Berlin (taz) – Der Sprecher des US-Außenministeriums Nicholas Burns ließ an Klarheit nichts zu wünschen übrig: „Die USA haben sehr klare Interessen im Irak, und diese Interessen bestehen darin, Saddam Hussein an künftigen Aggressionen gegen seine Nachbarländer zu hindern, vor allem Saudi- Arabien und Kuwait“, sagte Burns am Dienstag in Washington. Die Kurdenregion im Nordirak sei hingegen von minimaler strategischer Bedeutung, sagte Burns und machte damit deutlich, daß die US- Politik gegenüber dem Irak in den letzten zehn Tagen einen Schwenk vollzogen hat.

Anstelle des kurdischen Nordirak, wo die USA 1991 nach dem Krieg gegen den Irak eine Flugverbotszone und ein Hilfsprogramm mit dem Namen „Operation Provide Comfort“ eingerichtet hatten, wird also künftig der Südirak mit seinen Ölfeldern, der an die US- amerikanischen Verbündeten im Golf grenzt, in der US-Politik Priorität haben. Doch diese neue Politik könnte leicht mit einem anderen, „sehr klaren“ Interesse der USA in Widerspruch geraten, nämlich der Isolierung des Iran.

EINGABEDATEN ->
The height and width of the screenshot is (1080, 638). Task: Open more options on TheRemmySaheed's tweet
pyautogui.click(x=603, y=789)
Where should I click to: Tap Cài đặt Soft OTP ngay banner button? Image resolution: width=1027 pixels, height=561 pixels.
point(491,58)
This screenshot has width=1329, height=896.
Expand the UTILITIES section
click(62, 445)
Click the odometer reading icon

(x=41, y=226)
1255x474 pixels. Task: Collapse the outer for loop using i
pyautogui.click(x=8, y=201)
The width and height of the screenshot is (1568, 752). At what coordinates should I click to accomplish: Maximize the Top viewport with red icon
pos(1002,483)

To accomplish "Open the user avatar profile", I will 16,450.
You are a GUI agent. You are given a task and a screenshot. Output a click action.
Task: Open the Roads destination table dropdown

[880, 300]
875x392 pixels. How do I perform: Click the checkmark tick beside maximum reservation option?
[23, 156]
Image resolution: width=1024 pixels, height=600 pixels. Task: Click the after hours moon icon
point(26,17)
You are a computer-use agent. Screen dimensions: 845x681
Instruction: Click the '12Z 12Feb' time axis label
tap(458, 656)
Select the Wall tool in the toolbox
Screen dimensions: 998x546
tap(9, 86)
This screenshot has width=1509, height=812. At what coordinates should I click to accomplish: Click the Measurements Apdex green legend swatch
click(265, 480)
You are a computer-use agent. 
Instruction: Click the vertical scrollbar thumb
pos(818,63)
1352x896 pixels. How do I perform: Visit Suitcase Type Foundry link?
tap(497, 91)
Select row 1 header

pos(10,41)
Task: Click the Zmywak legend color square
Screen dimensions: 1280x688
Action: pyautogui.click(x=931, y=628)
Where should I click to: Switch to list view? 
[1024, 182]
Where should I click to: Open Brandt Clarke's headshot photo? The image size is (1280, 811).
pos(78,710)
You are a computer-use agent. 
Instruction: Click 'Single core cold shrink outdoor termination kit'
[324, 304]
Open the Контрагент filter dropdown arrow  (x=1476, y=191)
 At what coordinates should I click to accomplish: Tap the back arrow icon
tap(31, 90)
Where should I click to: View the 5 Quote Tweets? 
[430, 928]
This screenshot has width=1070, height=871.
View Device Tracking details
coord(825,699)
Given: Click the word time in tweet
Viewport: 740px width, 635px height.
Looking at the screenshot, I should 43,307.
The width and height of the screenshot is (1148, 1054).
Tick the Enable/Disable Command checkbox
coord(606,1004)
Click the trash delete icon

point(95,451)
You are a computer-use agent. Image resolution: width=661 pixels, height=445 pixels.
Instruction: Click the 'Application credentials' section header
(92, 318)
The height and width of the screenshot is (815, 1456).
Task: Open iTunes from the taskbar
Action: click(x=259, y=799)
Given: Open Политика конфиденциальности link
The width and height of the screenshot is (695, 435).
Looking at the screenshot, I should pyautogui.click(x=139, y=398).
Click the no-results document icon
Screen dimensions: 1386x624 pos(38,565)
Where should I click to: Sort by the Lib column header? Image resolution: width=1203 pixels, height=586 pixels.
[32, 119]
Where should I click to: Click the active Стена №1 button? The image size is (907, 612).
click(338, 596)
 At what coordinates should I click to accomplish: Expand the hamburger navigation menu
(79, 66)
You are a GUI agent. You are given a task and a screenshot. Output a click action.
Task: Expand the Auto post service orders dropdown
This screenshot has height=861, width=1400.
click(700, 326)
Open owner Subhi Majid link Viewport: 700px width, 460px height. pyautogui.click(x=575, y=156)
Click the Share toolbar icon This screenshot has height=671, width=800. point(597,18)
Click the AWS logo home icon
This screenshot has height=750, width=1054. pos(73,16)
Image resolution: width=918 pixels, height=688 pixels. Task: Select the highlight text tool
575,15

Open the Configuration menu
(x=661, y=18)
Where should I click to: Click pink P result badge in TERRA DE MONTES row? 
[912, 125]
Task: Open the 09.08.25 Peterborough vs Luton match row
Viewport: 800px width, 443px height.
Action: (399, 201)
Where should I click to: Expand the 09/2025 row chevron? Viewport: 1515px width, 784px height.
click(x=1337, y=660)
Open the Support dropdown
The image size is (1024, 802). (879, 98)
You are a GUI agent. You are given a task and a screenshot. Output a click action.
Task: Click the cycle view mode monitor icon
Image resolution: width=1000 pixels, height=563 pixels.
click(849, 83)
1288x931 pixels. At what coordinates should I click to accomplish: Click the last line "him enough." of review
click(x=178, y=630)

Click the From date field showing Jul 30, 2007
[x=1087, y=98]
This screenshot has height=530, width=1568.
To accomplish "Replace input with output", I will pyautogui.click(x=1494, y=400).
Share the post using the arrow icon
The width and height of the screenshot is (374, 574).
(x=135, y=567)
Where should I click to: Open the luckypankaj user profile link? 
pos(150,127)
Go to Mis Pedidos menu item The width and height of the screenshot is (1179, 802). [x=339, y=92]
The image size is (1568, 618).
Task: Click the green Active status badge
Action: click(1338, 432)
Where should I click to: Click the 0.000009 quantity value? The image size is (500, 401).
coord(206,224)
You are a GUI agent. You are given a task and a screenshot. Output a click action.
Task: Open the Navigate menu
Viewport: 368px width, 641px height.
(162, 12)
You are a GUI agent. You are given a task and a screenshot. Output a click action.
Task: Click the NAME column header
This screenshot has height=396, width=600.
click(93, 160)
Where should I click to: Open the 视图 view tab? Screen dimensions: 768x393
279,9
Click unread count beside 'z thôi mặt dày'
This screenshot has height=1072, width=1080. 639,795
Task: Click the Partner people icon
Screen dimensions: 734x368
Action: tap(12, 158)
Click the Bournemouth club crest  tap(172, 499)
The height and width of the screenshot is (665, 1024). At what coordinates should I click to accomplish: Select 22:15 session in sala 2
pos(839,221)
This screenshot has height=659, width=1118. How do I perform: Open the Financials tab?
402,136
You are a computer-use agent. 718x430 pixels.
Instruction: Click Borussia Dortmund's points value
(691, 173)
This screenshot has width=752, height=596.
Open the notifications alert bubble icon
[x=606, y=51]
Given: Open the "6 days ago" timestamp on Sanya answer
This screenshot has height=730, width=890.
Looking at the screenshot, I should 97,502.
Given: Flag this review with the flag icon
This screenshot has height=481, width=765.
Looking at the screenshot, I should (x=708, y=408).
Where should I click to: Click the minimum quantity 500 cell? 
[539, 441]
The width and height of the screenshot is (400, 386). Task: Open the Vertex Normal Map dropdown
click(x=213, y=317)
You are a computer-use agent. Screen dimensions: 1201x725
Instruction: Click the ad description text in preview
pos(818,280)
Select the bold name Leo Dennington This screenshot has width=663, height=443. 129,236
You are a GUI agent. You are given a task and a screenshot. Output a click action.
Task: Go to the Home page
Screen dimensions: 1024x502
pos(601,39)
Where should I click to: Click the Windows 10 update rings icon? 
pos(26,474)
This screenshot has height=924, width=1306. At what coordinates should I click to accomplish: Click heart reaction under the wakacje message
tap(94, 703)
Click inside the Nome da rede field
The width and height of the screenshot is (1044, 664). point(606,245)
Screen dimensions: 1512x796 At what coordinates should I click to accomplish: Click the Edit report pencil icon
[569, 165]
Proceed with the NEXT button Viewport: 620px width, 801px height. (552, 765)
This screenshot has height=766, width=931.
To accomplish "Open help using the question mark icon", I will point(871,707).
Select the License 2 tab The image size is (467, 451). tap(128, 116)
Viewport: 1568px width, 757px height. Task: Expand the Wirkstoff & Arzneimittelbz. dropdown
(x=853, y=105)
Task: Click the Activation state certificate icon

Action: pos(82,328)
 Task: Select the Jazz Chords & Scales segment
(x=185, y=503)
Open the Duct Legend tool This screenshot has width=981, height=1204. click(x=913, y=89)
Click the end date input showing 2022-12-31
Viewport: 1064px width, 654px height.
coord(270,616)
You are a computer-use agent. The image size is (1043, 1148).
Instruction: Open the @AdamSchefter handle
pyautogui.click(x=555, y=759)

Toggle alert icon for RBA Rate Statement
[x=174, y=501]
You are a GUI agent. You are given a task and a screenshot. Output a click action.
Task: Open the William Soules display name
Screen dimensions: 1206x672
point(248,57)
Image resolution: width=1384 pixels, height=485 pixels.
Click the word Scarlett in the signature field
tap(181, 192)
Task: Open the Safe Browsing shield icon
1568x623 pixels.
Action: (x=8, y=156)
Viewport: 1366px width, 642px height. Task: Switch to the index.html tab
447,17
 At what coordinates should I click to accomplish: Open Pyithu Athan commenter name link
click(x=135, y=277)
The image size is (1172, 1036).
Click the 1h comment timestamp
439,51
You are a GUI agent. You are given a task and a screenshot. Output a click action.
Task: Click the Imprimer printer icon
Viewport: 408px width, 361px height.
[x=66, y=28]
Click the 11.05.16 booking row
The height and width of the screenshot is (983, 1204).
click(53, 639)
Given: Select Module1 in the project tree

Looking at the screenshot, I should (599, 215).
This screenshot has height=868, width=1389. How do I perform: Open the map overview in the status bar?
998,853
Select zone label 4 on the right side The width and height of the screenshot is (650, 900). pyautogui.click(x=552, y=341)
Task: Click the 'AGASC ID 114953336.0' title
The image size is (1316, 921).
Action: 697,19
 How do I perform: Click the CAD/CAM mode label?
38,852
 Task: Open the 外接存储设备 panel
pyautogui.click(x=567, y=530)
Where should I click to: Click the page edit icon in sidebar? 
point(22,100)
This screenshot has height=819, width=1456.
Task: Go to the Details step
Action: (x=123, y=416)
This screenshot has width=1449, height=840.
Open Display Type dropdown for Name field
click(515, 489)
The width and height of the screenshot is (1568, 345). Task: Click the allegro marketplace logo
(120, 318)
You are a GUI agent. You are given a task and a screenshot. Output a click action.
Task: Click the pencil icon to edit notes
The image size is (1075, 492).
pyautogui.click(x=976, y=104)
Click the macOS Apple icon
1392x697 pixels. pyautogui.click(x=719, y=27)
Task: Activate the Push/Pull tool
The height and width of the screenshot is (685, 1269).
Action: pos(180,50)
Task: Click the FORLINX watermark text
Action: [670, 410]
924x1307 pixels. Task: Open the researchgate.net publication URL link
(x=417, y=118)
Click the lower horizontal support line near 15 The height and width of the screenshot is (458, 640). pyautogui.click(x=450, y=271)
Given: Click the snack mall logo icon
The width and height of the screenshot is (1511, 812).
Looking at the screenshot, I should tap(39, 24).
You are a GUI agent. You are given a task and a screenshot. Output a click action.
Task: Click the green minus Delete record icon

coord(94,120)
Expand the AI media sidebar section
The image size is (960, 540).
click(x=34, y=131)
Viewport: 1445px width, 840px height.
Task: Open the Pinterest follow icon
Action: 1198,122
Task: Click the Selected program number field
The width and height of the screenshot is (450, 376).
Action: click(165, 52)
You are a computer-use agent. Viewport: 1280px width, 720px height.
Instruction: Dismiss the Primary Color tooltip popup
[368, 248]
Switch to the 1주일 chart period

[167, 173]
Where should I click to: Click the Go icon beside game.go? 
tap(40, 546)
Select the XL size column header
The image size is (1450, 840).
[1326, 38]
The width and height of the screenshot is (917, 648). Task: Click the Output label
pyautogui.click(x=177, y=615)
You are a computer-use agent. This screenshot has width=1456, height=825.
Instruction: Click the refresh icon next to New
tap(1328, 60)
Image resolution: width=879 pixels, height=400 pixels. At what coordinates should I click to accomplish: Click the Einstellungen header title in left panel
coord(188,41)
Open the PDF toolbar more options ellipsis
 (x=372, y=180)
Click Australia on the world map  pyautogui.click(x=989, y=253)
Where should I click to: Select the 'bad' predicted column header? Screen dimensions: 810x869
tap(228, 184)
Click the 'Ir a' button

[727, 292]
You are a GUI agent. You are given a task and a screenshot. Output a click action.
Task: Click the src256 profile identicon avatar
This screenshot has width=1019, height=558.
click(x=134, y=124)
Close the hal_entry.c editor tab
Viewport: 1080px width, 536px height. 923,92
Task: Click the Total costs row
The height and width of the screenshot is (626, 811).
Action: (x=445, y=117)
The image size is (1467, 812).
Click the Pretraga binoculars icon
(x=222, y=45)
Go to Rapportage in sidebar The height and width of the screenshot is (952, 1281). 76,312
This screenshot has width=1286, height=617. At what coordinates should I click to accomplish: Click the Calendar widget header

AUFGABEN ->
A. Wie hieß laut dem Abschnitt über die US-Irakpolitik das Hilfsprogramm, das die USA 1991 im Nordirak eingerichtet hatten?
B. Geben Sie im Abschnitt über die US-Irakpolitik die Stelle von „Anstelle des kurdischen“ bis „Isolierung des Iran.“ erneut wieder und benennen Sie dabei „Operation Provide Comfort“ in „Operation Safe Haven“ um.
Die Datensätze sind eigenständiges Material und gehören nicht zum Text.

IHRE ANTWORTEN ->
A. Operation Provide Comfort

B.
Anstelle des kurdischen Nordirak, wo die USA 1991 nach dem Krieg gegen den Irak eine Flugverbotszone und ein Hilfsprogramm mit dem Namen „Operation Safe Haven“ eingerichtet hatten, wird also künftig der Südirak mit seinen Ölfeldern, der an die US- amerikanischen Verbündeten im Golf grenzt, in der US-Politik Priorität haben. Doch diese neue Politik könnte leicht mit einem anderen, „sehr klaren“ Interesse der USA in Widerspruch geraten, nämlich der Isolierung des Iran.